## What you are asked to do
Whenever a line in the data holds the string "computer", pull that line out.

--- Source information Enclosed Below ---

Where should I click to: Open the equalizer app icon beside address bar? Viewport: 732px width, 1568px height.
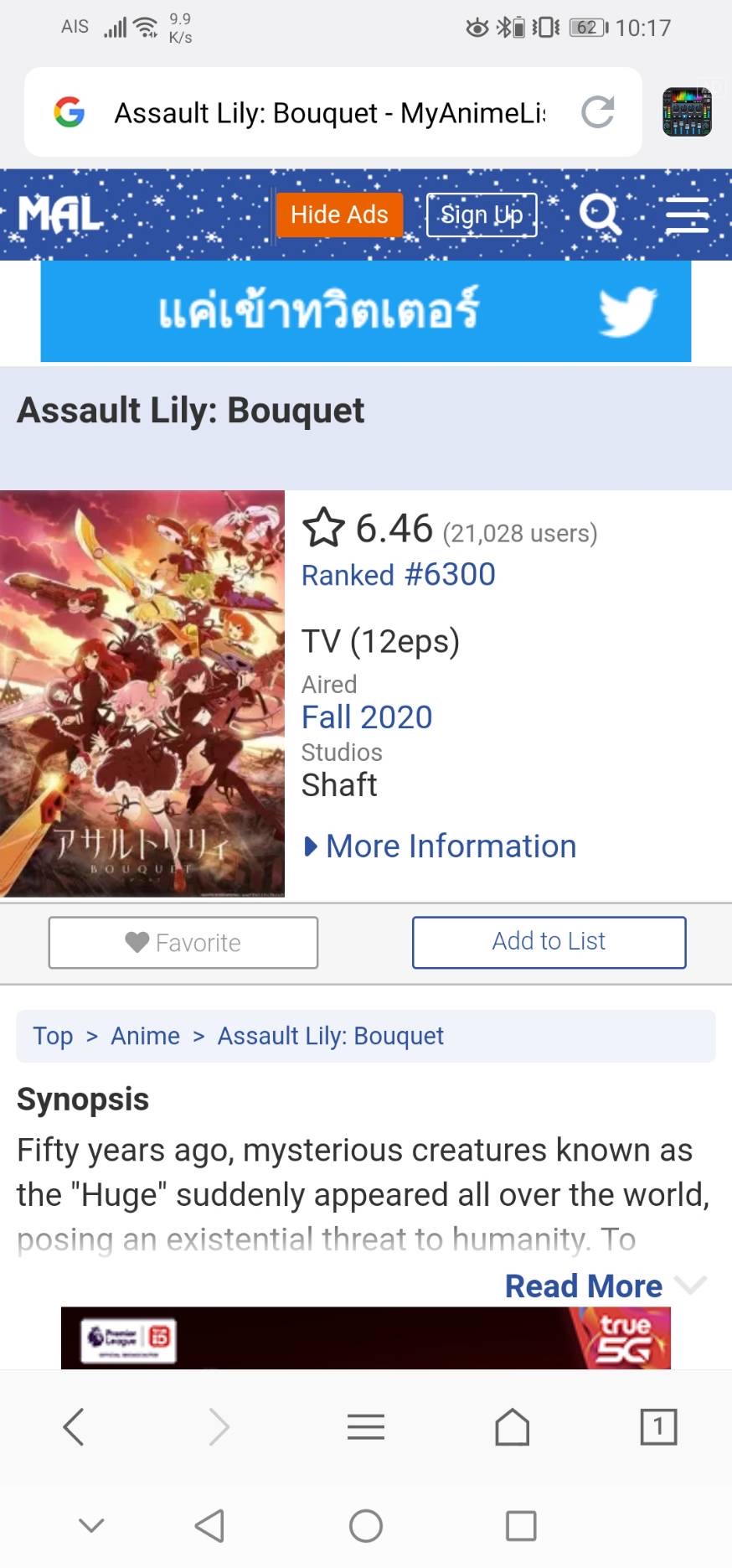[687, 111]

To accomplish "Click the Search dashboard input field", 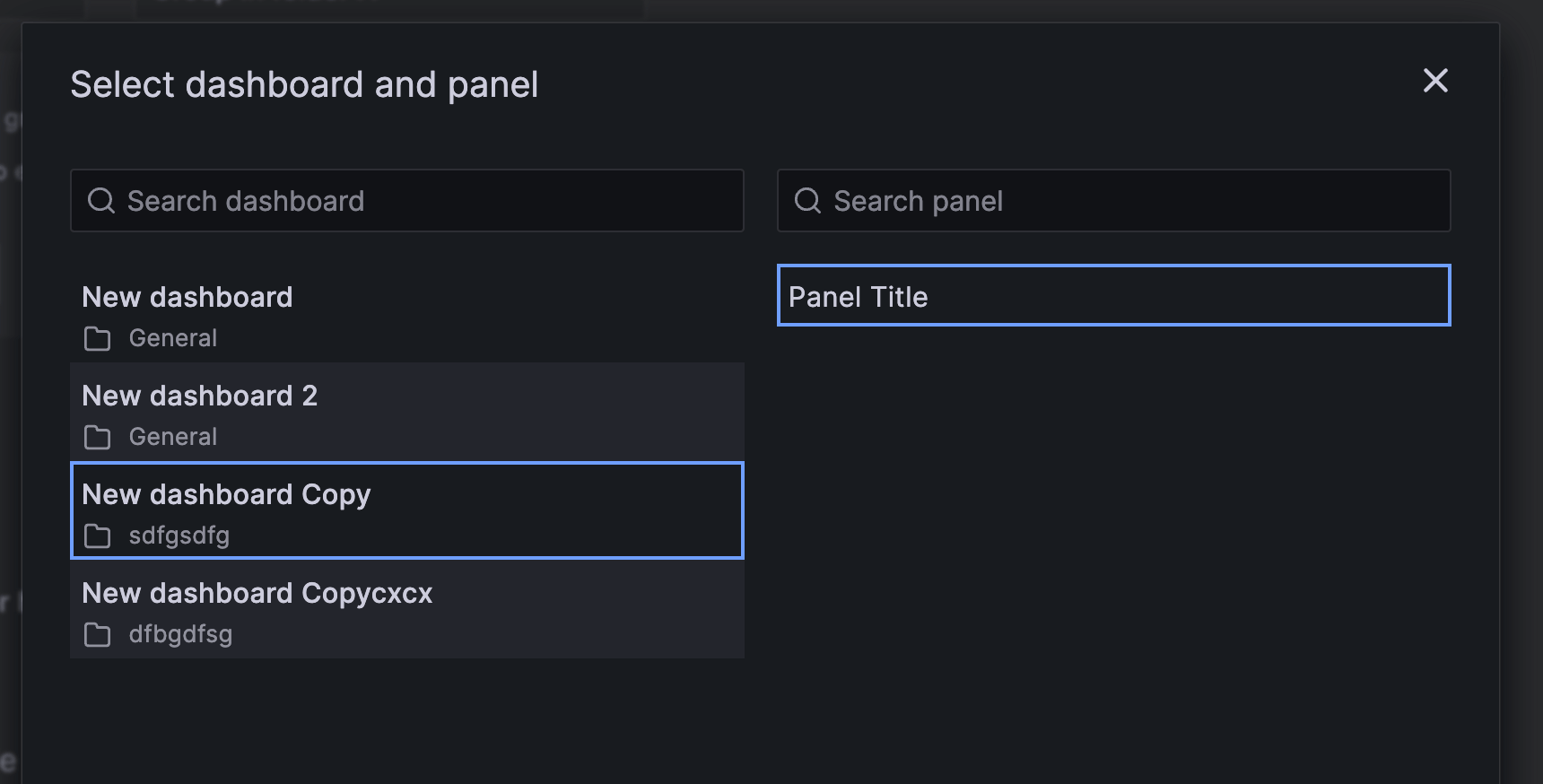I will click(x=407, y=201).
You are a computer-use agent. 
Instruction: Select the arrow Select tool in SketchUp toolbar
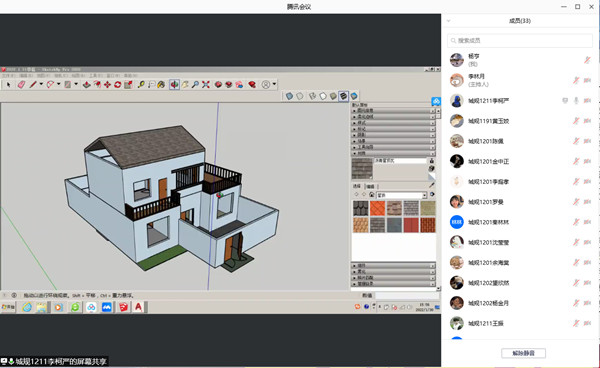pyautogui.click(x=8, y=85)
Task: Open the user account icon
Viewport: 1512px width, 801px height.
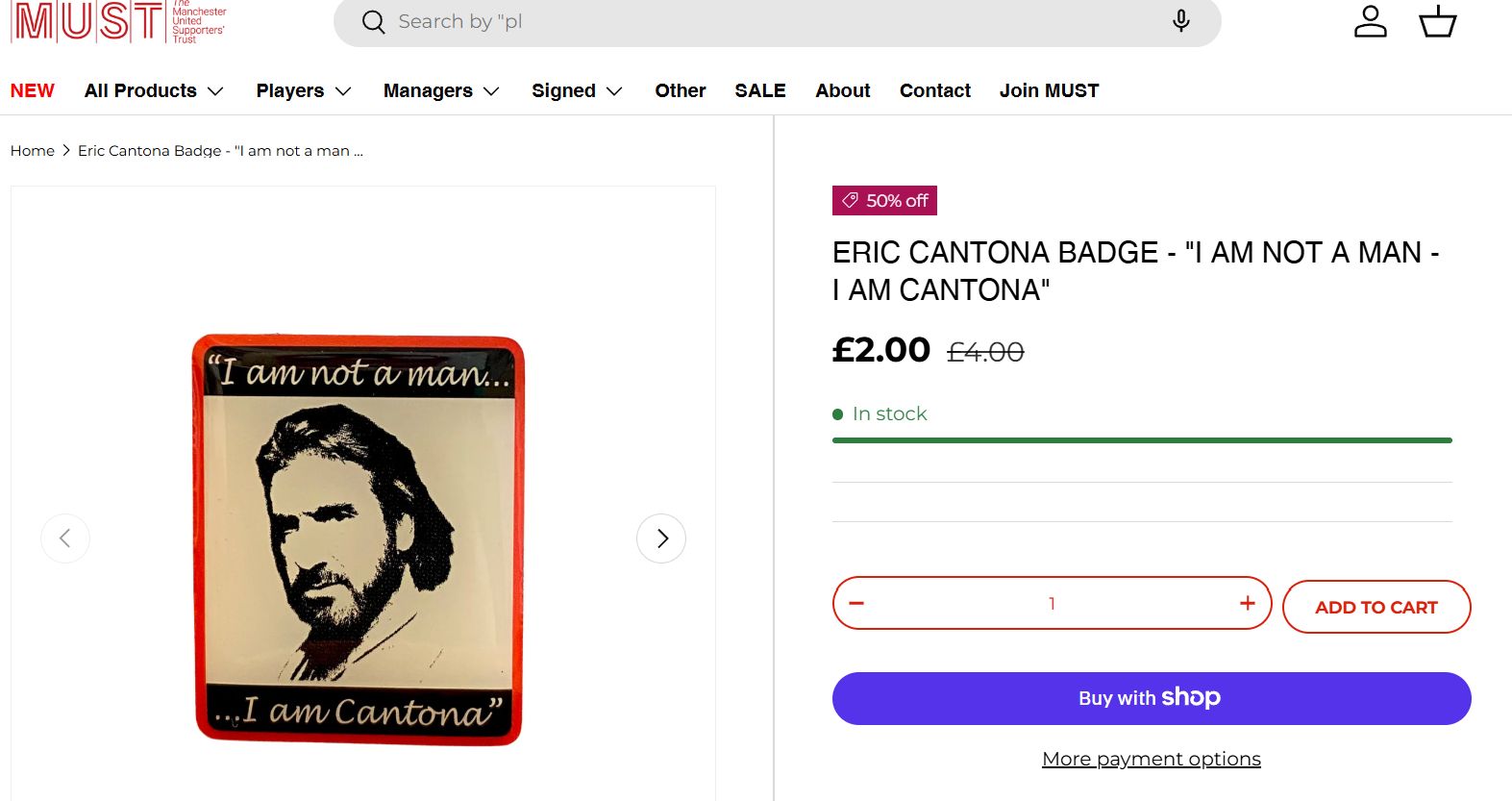Action: coord(1370,21)

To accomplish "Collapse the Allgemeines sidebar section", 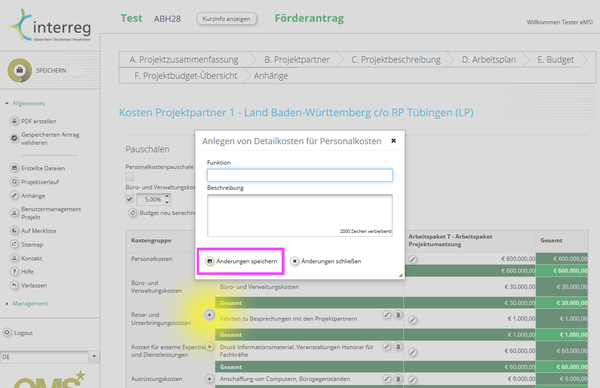I will (7, 103).
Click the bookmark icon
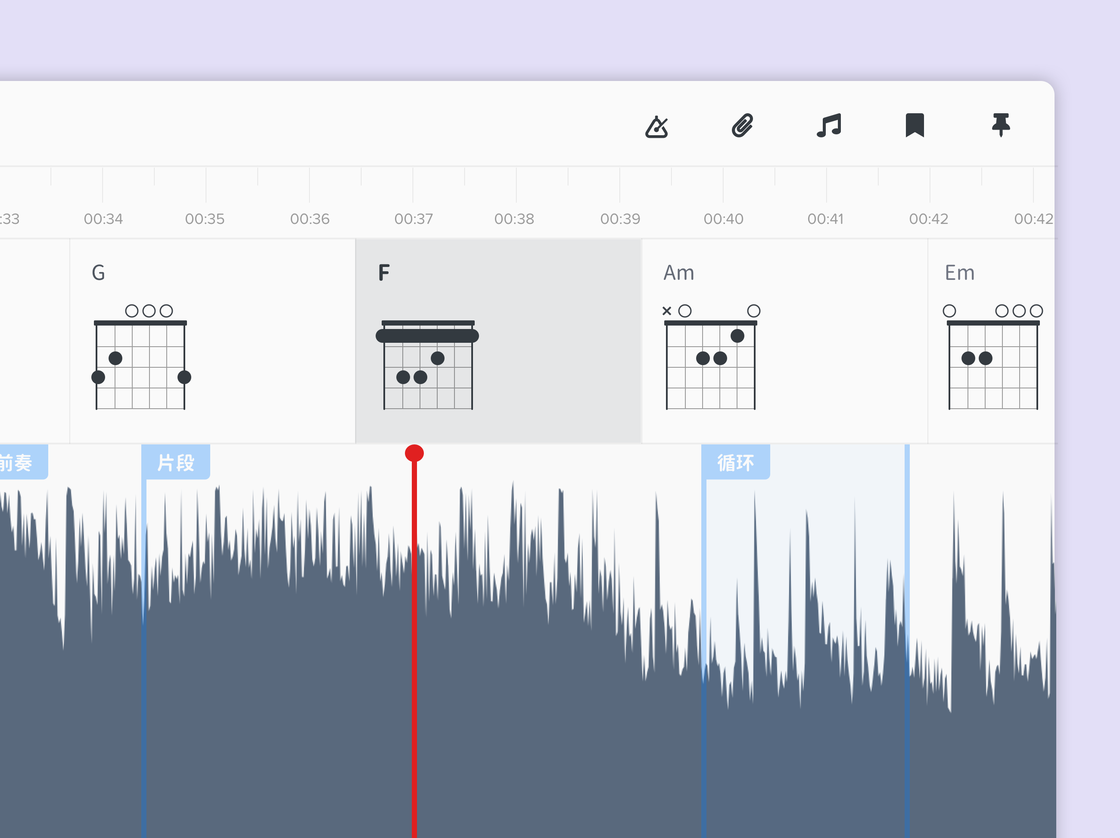The height and width of the screenshot is (838, 1120). 914,126
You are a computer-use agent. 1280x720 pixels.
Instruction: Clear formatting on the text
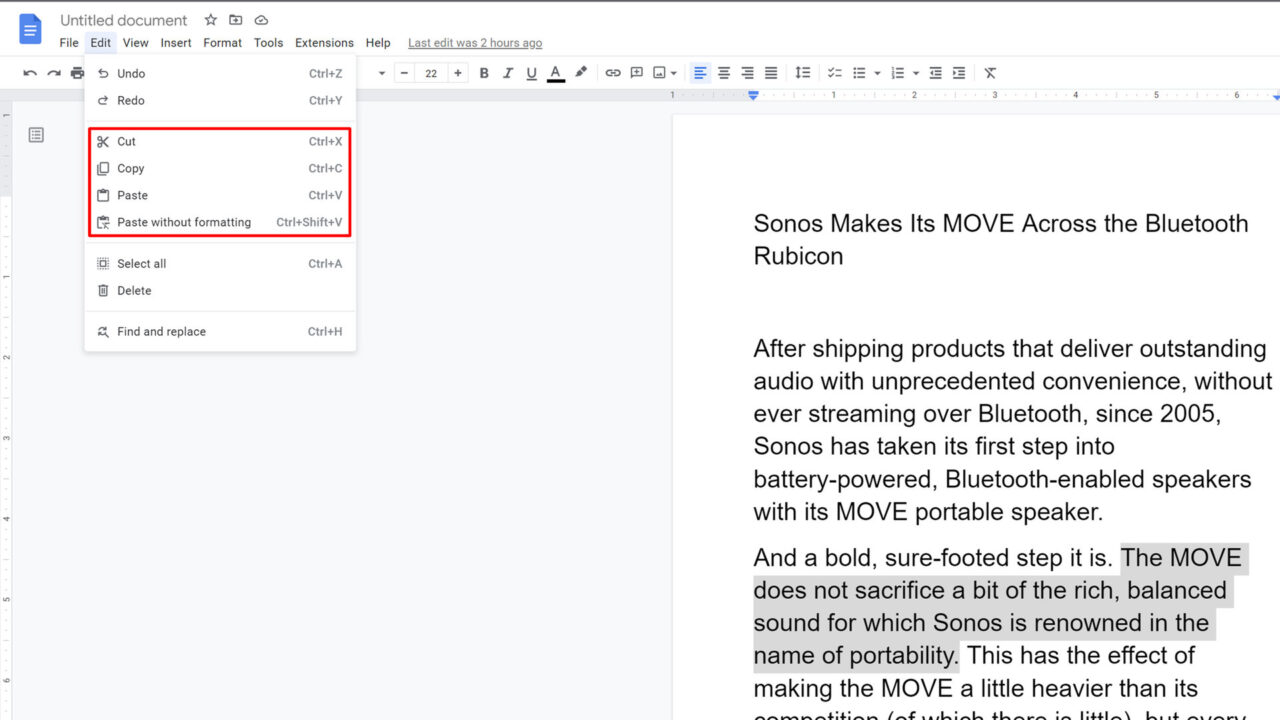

--- End of Enclosed Source information ---

## Solution
You are a computer-use agent. 
You are a computer-use agent. 1280x720 pixels.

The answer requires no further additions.